Tempolimit spaltet Politik in zwei Lager

  22 Januar 2019    Gelesen: 557
Tempolimit spaltet Politik in zwei Lager

Eine Tempobegrenzung der Umwelt zuliebe: Für Grünen-Politiker Özdemir ein Muss und ein "Gebot der Vernunft". Dabei sieht die Realität auf deutschen Straßen anders aus. Laut SPD-Mann Weil lässt der Verkehr erst gar keine hohen Durchschnittsgeschwindigkeiten zu.

Die Debatte über eine Geschwindigkeitsbegrenzung für den Klimaschutz ist im vollen Gange. Ex-Grünenchef Cem Özdemir hält ein Tempolimit auf Autobahnen für ein "Gebot der Vernunft". Dies sagte er in der ARD. "Ich weiß, das ist in Deutschland so, als wenn Sie für Männer eine Art amtlich verfügte Potenzminderung durchsetzen würden", sagte er.

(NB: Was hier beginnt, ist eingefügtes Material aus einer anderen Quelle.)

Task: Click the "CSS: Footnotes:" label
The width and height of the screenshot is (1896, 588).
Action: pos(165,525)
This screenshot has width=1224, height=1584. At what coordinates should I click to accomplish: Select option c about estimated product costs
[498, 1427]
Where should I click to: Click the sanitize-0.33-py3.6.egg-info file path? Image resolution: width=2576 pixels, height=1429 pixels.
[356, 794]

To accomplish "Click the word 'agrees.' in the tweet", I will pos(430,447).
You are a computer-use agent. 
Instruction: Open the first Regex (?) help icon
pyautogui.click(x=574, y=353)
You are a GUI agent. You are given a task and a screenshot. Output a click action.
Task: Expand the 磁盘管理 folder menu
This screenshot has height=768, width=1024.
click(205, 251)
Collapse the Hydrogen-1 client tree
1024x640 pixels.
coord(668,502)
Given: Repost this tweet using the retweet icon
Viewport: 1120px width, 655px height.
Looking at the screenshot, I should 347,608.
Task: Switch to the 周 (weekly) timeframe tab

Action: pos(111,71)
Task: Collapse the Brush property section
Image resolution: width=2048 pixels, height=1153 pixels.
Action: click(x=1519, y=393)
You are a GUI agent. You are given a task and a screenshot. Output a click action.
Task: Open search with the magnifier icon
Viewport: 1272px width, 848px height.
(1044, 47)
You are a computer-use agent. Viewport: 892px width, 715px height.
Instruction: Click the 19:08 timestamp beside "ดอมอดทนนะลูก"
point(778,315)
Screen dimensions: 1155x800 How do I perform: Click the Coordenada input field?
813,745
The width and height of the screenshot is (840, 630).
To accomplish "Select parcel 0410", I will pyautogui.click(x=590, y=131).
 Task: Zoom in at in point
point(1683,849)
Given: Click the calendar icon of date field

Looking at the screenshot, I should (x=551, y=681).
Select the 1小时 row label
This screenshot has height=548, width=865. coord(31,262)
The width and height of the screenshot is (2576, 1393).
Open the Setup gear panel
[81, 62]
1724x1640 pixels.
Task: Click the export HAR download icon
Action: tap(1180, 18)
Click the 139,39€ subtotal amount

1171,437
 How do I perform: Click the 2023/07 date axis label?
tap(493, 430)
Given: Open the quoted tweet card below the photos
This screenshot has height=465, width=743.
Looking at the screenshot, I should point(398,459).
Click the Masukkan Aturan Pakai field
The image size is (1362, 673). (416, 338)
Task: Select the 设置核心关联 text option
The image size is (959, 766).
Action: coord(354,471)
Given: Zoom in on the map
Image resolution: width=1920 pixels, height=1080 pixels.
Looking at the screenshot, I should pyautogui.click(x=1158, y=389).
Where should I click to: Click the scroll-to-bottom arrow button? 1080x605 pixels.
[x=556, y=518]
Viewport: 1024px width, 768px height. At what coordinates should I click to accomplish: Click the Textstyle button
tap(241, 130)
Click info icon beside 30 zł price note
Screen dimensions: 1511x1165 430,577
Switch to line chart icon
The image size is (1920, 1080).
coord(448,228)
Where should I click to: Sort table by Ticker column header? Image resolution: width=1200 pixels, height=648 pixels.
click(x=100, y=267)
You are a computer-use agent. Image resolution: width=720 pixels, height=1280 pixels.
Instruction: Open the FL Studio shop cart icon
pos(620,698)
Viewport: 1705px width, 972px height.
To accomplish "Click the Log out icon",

Die Debatte in Deutschland werde leider sehr irrational geführt. Die meisten Länder der Welt haben Tempolimits auf Autobahnen.

Die Grünen fordern seit Jahren ein Tempolimit. Sie argumentieren, wenn Autos schneller führen, stießen sie mehr CO2 aus, es gebe schwerere Unfälle und einen schlechteren Verkehrsfluss. Özdemir sagte, ihm sei bewusst, dass seine Partei mit ihrer Forderung und solchen Argumenten keine Mehrheit habe. Özdemir selbst sei am Steuer langsamer unterwegs. "Ich bin eher ängstlicher Natur, was das schnelle Fahren angeht. Ich habe da immer etwas Angst."

Weil: "Diskussion ist überholt"


Niedersachsens Ministerpräsident Stephan Weil dagegen hält eine gesetzliche Geschwindigkeitsbegrenzung von 130 km/h angesichts der Wirklichkeit auf deutschen Autobahnen für überflüssig. "Die Realität auf unseren vollen Straßen hat diese Diskussion nicht nur eingeholt, sondern überholt", sagte der SPD-Politiker dem Redaktionsnetzwerk Deutschland (RND). "Ich fahre viel auf deutschen Autobahnen", sagte er. "Nach meinen Erfahrungen gibt es de facto fast bei keiner Fahrt mehr eine Durchschnittsgeschwindigkeit von mehr als 130 km/h."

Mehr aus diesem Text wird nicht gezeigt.